Premièrement, comme je viens de le mentionner, la fraude alimentaire peut prendre mille et une formes, et cette multiplicité ne peut qu’augmenter avec le développement des nouvelles technologies et la créativité des acteurs de l’industrie décidés à user de cette technique pour faire du profit. Par exemple, plus l’emballage des produits alimentaires contient des indications qui font appel aux préférences alimentaires et valeurs des consommateurs (produit local, plant-based, naturel, sans OGM, équitable, élevé sans cruauté, etc.) plus les risques s’accroissent que ces indications non-contrôlées soient utilisées de manière non-légitime. Ainsi, il est d’autant plus difficile de déceler la fraude alimentaire, de la prévenir et de réglementer en conséquence.  En fait, selon Sylvain Charlebois, professeur en distribution et politique agroalimentaire à l’Université Dalhousie :

Il y a deux problèmes liés à la fraude alimentaire: on ne connaît pas l’ampleur du problème et on n’est pas certain de la façon, de la méthode efficace pour régler le problème.

Deuxièmement, l’opacité de notre système alimentaire contribue aux risques de fraude. La chaîne alimentaire industrialisée est longue et complexe : un aliment peut parcourir des centaines de milliers de kilomètres, à travers des centaines de mains, pendant des semaines ou même des mois, avant de se rendre du producteur au consommateur.  Ainsi, les deux acteurs principaux de cette chaîne sont complètement dissociés – le producteur frauduleux ne prendra peut-être jamais conscience des effets de son acte. Il va sans dire qu’il serait moins aisé pour un producteur de vendre directement un produit contrefait à un consommateur, sachant pertinemment qu’il est en train de le tromper.

Alors, comment prévenir la fraude alimentaire? La tendance actuelle vers l’établissement de circuits courts pourrait contribuer à une diminution du phénomène.
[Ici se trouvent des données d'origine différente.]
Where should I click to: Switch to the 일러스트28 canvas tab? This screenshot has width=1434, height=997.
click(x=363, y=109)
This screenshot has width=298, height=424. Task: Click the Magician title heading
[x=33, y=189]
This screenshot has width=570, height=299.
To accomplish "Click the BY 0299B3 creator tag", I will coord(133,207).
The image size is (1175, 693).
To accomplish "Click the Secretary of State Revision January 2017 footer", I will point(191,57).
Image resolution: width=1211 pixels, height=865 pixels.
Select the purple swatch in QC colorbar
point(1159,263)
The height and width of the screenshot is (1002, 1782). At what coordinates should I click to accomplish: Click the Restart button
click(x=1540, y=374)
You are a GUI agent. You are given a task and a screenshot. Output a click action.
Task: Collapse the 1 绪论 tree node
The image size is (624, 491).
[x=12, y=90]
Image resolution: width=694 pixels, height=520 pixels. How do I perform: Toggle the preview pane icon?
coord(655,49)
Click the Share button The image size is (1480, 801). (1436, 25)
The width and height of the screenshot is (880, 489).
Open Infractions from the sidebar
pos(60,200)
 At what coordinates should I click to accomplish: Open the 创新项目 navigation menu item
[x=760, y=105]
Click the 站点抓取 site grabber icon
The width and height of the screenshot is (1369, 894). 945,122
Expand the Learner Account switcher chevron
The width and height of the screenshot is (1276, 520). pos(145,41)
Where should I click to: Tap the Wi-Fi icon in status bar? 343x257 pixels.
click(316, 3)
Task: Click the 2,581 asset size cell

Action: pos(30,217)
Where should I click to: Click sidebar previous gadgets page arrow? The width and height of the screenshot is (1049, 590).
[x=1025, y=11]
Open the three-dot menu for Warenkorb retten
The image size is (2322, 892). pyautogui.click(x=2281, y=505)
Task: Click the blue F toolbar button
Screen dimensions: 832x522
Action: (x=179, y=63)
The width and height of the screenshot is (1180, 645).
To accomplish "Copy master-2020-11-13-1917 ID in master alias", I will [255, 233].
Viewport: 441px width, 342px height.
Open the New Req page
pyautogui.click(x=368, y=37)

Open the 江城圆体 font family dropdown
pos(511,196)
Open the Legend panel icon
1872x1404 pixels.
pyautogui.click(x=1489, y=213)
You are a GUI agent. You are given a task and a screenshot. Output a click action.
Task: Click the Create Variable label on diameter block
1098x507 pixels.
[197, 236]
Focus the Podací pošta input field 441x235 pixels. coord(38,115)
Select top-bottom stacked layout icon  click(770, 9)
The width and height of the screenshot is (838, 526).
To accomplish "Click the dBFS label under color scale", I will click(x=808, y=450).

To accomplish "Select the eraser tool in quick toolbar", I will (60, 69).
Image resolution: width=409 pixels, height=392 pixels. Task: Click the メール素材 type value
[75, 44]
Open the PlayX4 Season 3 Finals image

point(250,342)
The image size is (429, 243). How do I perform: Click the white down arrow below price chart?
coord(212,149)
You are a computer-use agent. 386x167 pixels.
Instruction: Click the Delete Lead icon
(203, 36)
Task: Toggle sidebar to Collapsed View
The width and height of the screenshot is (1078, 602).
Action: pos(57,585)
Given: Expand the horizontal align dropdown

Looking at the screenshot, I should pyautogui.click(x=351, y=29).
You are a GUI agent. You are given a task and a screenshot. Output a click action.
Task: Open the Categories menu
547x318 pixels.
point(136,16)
Sur le plan réglementaire, au Canada, la lutte contre la fraude alimentaire est prise en charge par l’Agence canadienne d’inspection des aliments (ACIA), qui centre son intervention sur diverses inspections à plusieurs niveaux de la chaîne alimentaire et la conception d’outils pour les consommateurs et les acteurs de l’industrie. En cas d’identification d’un produit non conforme, l’ACIA procédera aux mesures de contrôle prévues par la loi. Ces mesures sont plutôt réactives, prenant d’assaut le problème en aval plutôt qu’en amont. De fait, l’ACIA délègue les mesures de prévention de la fraude alimentaire à l’industrie, en conseillant aux entreprises de choisir des fournisseurs de confiance et de vérifier l’authenticité des ingrédients utilisés dans la fabrication de l’aliment, par exemple. Je crois qu’il est possible de mettre en doute l’efficacité de ces conseils, quoique livrés de bonne foi. Même si la fraude alimentaire peut effectivement résulter de la négligence d’une industrie canadienne qui transige avec un fraudeur (dans ce cas, les conseils de l’ACIA peuvent s’avérer bien utiles), le fraudeur canadien tentera de trouver les trous dans l’attirail réglementaire actuel afin d’arriver à ses fins. Serait-il possible pour l’État d’accentuer l’aspect préventif de la réglementation? La complexité de l’enjeu rend la tâche plus qu’ardue.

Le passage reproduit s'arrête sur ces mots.